EXTRACTED RECORDS:
......

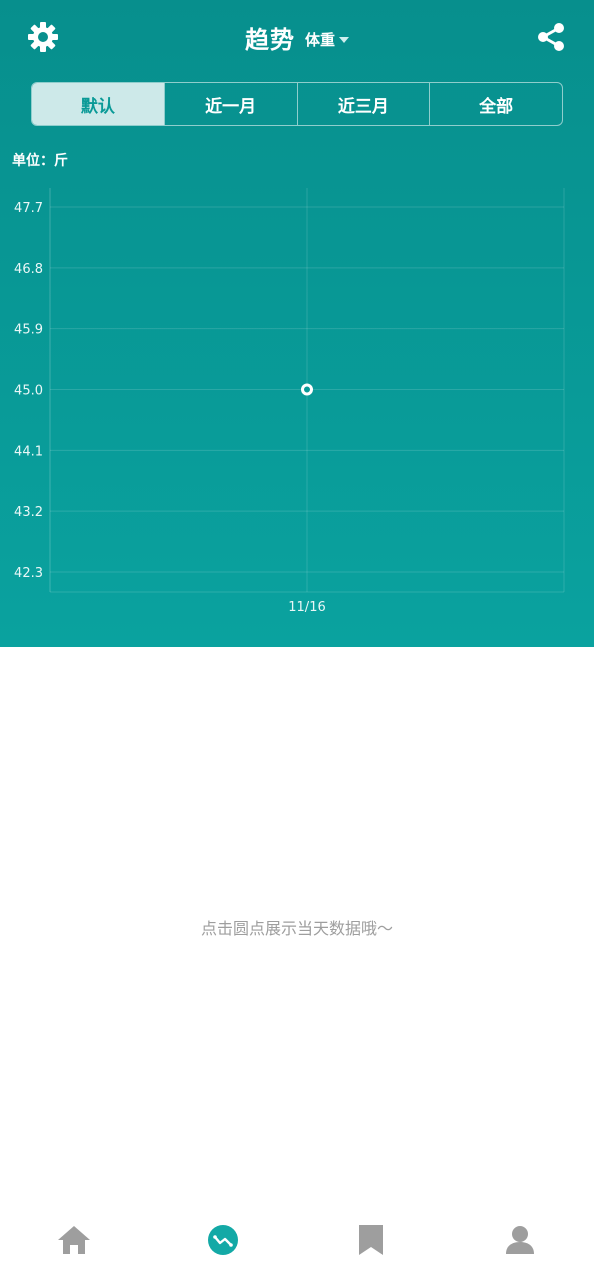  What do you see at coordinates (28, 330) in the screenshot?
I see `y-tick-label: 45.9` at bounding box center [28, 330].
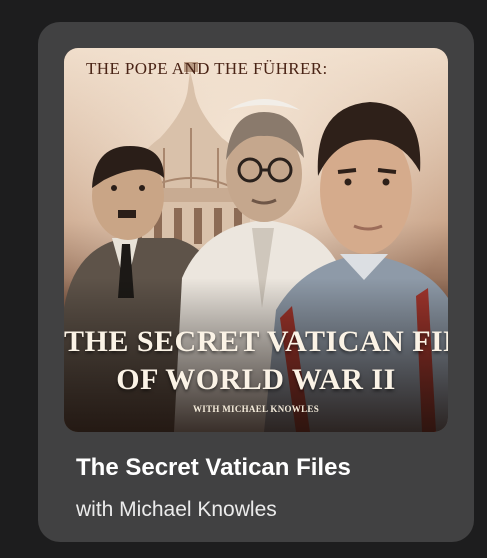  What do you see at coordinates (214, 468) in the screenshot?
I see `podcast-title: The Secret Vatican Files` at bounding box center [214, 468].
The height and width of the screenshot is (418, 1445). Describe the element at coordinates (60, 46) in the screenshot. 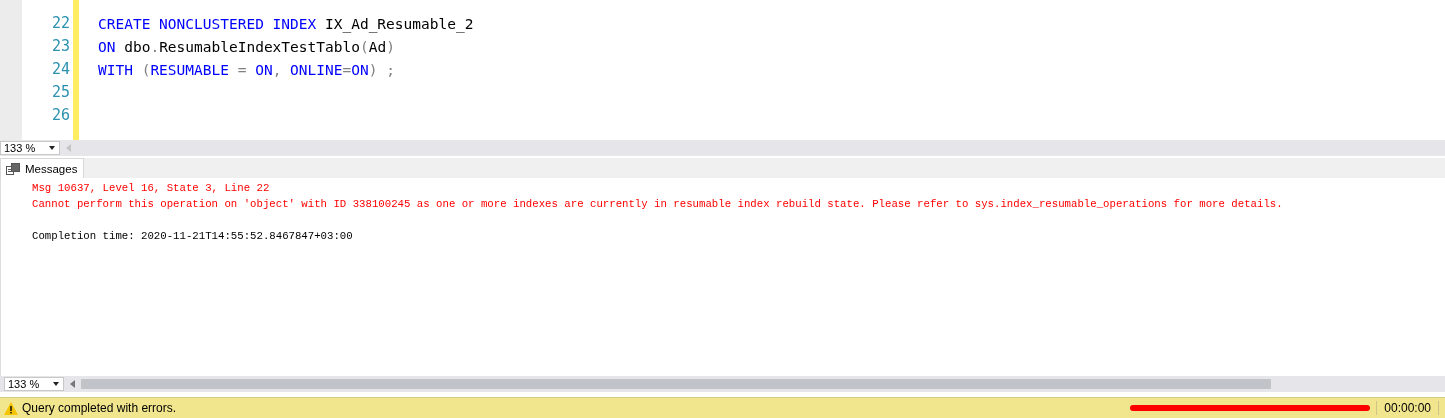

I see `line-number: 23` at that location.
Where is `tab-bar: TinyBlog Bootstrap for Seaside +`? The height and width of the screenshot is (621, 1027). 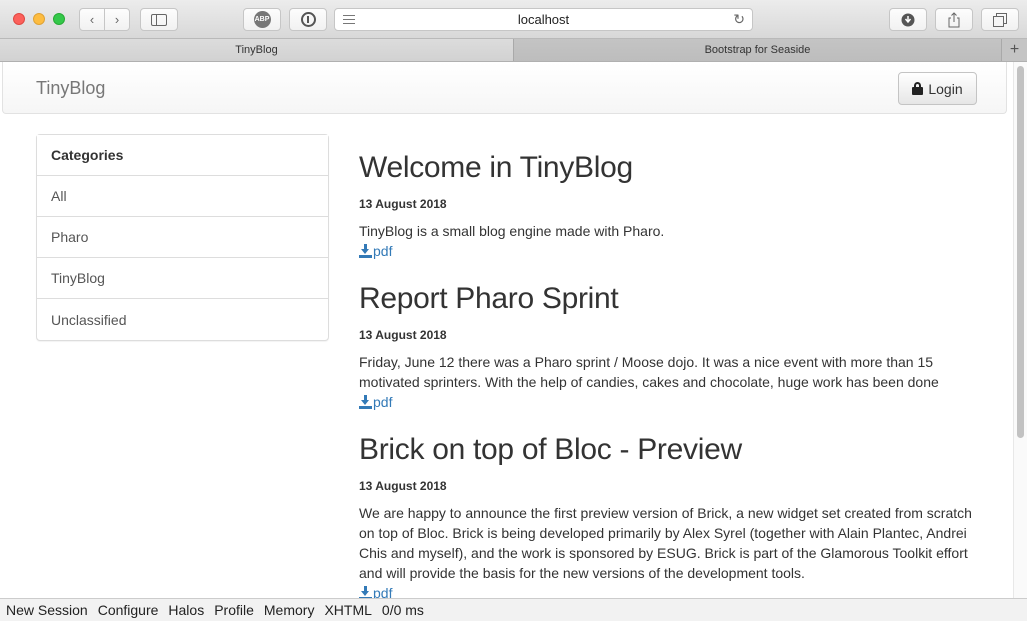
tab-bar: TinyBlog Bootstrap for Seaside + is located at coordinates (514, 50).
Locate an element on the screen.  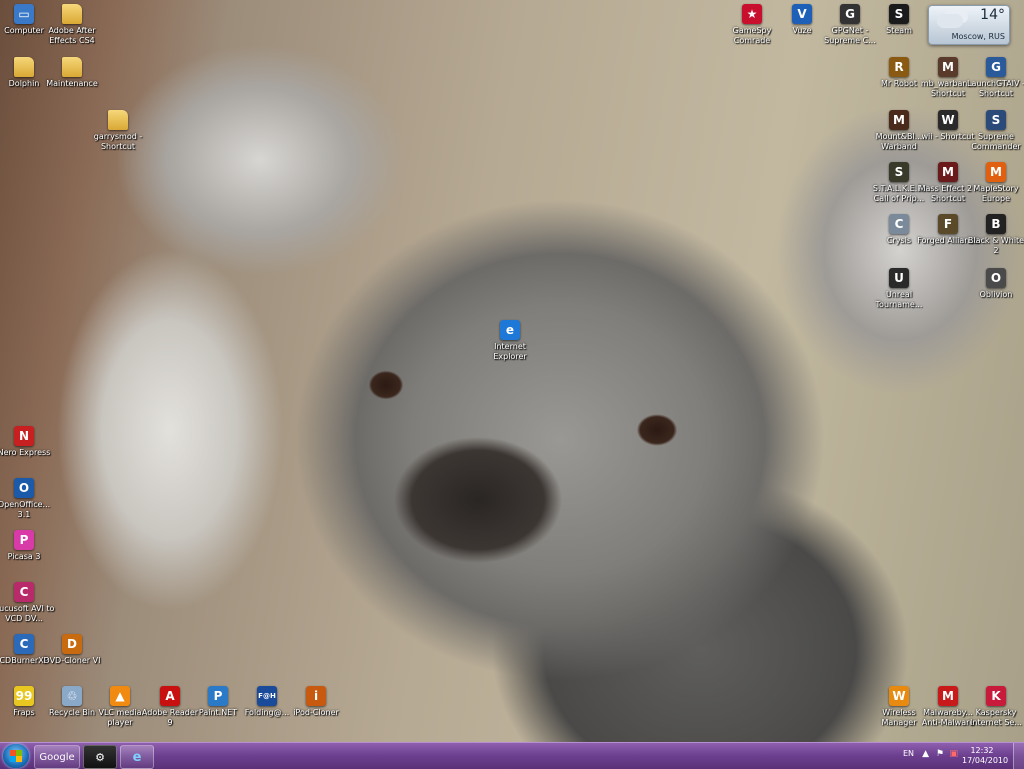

......

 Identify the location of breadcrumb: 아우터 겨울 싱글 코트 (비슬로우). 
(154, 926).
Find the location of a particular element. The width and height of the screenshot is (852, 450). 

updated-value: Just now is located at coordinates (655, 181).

......

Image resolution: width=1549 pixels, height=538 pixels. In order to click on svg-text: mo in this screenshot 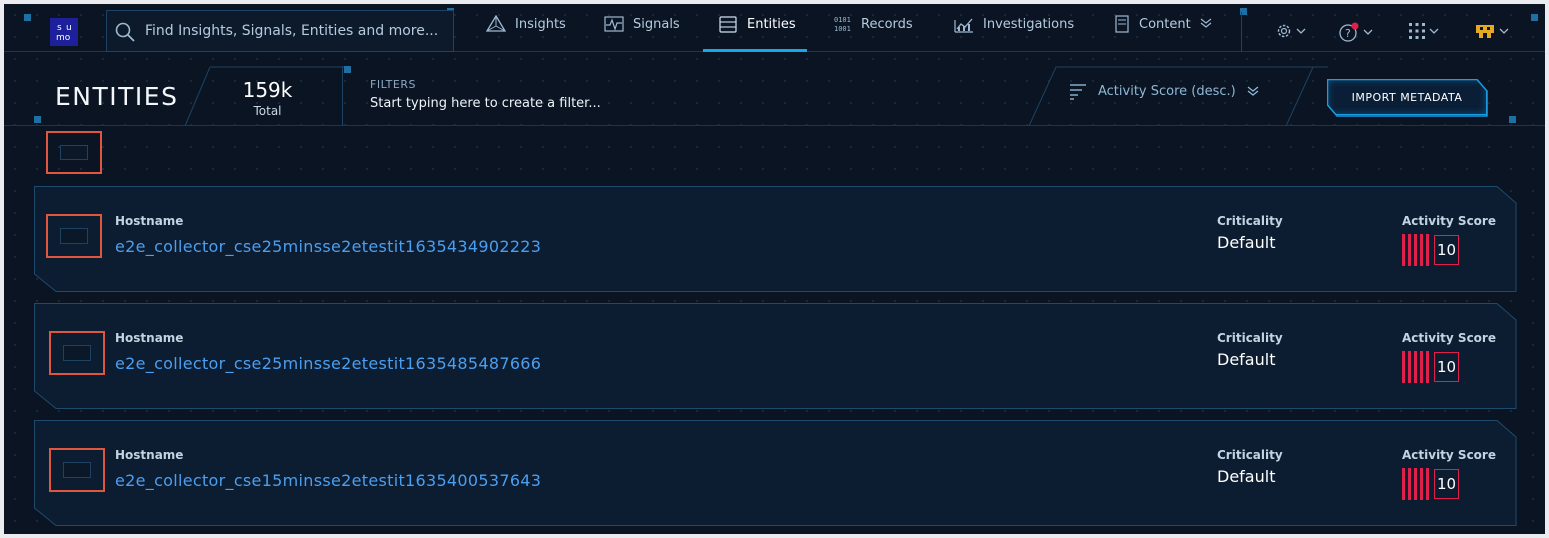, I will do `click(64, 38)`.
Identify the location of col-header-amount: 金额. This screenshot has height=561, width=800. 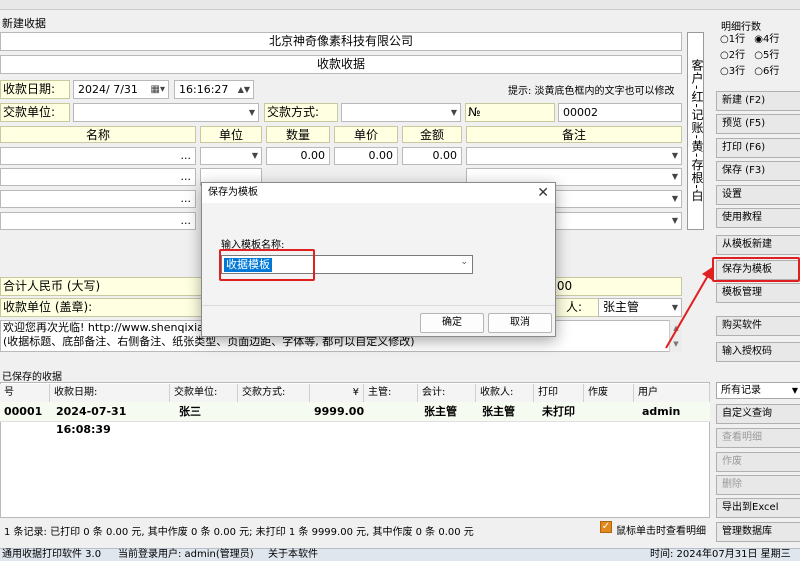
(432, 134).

......

TASK DIRECTIONS:
Could you repeat, word for word, everything from the line containing "is (621, 1027)." down to the line containing "Locate an element on the screen.", both included, leaving out the pictures?

RESULT OF THIS EXERCISE:
Where is `tab-bar: TinyBlog Bootstrap for Seaside +`? The height and width of the screenshot is (621, 1027). 
tab-bar: TinyBlog Bootstrap for Seaside + is located at coordinates (514, 50).
Locate an element on the screen.  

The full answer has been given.